Transfer Learning for Medical Radiography

Hi everyone,

I’m a radiologist in Canada, relatively new to the deep learning world. I’m leading a group working on detecting manifestations of osteoporosis on images of the spine in the elderly. We have a good labeled dataset, but I think transfer learning with a previously successful model would be helpful. Searching this forum and elsewhere, I get the sense that an imagenet-trained model probably wouldn’t have ideal filters for greyscale medical images, and I’m not finding much else to go on.
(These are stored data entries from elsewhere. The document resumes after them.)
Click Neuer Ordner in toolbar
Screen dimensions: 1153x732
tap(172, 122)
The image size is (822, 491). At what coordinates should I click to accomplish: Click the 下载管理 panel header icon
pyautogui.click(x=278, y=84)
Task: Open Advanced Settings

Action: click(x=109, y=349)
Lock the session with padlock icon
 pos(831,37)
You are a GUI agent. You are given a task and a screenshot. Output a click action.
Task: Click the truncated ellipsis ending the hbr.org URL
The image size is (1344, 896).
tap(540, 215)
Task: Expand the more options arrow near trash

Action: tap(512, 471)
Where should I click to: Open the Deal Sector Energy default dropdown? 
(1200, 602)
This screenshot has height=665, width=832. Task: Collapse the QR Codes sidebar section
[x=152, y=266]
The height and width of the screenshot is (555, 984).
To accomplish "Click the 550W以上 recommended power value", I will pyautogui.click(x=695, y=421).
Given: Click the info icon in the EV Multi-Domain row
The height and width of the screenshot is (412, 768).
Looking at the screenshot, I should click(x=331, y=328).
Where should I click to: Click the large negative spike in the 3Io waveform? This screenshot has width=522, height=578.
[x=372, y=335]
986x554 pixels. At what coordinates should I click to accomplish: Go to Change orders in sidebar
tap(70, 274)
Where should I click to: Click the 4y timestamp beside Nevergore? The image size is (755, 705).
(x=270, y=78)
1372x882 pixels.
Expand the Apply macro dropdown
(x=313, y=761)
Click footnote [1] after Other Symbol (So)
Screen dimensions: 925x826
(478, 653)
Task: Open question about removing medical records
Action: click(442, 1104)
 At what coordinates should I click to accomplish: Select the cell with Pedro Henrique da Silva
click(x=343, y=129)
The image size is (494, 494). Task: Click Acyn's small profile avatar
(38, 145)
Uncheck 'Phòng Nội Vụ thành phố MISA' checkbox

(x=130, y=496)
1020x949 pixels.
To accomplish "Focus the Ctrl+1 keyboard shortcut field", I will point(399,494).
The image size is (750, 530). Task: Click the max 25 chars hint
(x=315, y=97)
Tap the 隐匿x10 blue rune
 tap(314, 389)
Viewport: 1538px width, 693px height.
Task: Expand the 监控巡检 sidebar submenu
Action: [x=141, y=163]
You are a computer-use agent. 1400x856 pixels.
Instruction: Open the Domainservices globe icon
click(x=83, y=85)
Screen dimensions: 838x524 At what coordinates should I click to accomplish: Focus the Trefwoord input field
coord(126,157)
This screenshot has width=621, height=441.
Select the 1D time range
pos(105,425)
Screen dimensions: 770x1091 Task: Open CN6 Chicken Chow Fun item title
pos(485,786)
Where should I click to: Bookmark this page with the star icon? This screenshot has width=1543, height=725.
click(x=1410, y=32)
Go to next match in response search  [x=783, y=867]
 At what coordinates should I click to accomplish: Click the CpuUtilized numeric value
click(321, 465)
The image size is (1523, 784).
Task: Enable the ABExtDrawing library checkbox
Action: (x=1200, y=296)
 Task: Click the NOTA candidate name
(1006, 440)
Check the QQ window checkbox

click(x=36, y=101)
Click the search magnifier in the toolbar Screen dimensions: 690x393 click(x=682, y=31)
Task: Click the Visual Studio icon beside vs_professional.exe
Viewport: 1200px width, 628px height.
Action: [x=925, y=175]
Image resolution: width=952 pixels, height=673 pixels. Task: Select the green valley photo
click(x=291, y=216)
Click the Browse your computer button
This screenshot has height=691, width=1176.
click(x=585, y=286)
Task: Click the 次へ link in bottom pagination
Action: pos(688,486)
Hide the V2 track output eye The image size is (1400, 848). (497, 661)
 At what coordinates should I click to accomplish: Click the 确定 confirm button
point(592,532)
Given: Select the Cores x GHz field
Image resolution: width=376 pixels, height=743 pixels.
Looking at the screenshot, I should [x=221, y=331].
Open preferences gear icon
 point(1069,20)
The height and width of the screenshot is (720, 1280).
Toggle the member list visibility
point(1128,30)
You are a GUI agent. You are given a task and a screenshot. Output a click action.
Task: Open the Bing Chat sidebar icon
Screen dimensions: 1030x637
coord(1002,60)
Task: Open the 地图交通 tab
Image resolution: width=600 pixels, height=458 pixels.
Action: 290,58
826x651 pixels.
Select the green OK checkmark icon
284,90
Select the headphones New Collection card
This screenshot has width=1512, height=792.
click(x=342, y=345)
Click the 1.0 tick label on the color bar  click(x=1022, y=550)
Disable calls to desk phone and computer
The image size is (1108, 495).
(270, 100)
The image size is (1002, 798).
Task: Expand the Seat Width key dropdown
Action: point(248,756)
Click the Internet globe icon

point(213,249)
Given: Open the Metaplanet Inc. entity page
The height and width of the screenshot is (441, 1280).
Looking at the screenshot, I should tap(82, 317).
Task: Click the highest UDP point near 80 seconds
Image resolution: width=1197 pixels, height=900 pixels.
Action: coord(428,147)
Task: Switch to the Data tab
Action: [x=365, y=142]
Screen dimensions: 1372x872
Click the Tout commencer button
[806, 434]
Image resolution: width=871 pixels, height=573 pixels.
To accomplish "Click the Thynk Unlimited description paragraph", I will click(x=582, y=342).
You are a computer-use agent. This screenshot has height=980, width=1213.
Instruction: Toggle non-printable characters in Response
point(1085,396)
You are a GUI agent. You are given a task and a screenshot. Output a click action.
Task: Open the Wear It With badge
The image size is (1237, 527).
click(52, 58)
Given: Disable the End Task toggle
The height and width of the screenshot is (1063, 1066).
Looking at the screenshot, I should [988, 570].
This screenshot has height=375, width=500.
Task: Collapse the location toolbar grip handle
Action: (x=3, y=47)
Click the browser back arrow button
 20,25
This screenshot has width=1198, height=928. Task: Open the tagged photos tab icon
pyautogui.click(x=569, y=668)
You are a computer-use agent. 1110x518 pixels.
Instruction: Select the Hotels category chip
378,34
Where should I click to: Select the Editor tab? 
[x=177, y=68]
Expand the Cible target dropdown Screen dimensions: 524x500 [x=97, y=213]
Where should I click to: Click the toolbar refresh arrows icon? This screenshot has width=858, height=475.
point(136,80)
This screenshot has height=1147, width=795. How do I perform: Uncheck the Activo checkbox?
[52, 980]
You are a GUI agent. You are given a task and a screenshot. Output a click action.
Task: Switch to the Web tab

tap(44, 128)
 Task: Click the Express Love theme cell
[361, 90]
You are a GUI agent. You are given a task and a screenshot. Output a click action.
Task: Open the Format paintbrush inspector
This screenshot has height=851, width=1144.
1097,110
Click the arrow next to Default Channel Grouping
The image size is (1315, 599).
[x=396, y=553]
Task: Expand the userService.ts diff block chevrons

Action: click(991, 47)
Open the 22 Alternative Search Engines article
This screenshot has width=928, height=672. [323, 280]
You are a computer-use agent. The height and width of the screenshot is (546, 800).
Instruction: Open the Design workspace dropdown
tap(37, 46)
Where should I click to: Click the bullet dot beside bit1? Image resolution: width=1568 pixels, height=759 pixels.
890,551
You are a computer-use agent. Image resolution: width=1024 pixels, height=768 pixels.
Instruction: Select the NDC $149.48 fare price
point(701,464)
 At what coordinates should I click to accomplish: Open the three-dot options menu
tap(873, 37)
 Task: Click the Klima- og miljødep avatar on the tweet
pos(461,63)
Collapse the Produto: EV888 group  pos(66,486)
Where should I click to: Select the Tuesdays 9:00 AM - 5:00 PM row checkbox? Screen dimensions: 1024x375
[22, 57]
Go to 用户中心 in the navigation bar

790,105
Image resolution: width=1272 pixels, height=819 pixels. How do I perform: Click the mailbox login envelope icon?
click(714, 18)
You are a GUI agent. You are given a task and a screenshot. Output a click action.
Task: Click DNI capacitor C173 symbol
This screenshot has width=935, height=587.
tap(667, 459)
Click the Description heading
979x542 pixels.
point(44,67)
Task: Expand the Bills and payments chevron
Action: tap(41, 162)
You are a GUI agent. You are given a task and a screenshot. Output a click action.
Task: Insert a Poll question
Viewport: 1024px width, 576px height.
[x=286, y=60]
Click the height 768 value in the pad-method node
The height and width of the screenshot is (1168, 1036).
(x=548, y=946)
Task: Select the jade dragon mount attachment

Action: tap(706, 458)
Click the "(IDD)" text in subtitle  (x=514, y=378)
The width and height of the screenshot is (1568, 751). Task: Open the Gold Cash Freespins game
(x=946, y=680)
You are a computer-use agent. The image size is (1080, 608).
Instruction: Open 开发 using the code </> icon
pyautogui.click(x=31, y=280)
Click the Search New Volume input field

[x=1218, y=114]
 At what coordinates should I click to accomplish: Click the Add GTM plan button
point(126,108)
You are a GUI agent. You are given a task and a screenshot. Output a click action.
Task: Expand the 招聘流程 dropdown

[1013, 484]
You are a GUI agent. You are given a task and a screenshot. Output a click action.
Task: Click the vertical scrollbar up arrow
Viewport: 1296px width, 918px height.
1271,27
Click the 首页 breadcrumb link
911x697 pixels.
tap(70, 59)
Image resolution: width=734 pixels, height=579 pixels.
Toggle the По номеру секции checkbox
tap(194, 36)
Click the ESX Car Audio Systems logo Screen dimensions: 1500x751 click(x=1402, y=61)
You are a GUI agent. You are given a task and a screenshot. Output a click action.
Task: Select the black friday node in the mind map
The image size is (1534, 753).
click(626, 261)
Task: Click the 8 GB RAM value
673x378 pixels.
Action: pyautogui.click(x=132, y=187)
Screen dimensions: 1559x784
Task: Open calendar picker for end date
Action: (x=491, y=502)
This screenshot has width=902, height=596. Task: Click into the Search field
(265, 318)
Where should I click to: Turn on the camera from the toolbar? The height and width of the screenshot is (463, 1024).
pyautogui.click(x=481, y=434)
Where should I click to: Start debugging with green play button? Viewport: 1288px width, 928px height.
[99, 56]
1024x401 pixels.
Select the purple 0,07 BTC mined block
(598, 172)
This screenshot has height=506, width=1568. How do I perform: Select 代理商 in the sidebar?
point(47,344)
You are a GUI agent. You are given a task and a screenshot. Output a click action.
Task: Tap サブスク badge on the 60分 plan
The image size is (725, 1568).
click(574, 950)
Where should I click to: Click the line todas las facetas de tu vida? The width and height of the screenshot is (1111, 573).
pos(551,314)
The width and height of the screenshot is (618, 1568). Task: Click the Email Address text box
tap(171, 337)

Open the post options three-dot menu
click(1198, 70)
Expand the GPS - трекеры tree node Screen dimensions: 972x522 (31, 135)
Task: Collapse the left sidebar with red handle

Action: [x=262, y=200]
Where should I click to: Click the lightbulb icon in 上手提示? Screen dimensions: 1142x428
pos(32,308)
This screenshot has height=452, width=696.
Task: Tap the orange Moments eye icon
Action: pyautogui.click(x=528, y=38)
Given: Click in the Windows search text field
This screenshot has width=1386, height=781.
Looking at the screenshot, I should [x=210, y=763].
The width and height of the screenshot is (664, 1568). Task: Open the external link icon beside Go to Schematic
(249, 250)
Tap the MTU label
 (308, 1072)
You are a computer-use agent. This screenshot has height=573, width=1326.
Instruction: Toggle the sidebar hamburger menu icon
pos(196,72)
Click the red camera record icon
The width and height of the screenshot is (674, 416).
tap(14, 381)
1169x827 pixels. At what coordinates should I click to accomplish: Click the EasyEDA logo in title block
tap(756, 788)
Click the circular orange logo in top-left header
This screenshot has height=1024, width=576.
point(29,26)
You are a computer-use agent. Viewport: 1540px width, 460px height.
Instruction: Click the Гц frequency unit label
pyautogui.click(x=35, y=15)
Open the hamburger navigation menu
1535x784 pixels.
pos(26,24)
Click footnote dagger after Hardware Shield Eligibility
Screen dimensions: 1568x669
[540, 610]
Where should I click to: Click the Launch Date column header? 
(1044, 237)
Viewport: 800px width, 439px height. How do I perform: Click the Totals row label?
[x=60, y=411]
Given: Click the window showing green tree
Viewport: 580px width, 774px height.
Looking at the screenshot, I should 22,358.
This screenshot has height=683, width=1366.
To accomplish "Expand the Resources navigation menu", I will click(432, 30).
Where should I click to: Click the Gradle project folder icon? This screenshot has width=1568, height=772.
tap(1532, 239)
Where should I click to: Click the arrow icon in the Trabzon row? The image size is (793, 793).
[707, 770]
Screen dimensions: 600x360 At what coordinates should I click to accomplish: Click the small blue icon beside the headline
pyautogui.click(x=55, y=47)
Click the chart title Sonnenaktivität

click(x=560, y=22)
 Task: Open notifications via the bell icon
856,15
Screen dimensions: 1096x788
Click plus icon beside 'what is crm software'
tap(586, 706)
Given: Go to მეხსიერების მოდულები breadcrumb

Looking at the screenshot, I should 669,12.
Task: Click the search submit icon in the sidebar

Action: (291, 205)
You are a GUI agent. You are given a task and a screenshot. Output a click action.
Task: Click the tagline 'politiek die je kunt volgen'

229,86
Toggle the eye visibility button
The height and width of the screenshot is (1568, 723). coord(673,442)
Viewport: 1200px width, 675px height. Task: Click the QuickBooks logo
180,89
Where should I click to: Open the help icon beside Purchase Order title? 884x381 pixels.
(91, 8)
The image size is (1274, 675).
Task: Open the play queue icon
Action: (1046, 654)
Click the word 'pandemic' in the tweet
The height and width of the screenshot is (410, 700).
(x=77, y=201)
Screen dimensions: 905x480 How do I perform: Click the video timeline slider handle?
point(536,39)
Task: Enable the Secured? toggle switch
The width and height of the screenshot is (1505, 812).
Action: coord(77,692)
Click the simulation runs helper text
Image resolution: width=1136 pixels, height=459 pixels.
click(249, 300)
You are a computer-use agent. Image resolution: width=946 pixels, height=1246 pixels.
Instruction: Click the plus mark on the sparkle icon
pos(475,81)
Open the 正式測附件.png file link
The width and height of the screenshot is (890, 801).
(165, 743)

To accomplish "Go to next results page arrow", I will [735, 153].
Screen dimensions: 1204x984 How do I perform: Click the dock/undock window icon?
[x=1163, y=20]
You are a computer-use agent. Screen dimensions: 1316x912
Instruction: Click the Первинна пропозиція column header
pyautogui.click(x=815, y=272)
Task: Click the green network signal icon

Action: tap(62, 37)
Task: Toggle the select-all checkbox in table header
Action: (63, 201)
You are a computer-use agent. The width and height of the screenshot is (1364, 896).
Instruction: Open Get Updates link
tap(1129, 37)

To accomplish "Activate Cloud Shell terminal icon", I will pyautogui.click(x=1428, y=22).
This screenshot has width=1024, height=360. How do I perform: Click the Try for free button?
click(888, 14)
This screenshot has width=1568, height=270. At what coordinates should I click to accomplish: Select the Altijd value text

There is a paper published using imagenet converted to greyscale for pretraining, and I think they also tried selecting categories of images that seemed more similar to the features of radiography, so this will probably be our first approach.

My first question is: does anyone know of any available very large datasets or pretrained models that would be useful for transfer learning in medical radiography? If so, I would love to hear about them.

My second question is: would it be feasible and useful to create our own pretrained model from a similar but much larger dataset with simple labels and then finetune it on the labeled dataset of interest?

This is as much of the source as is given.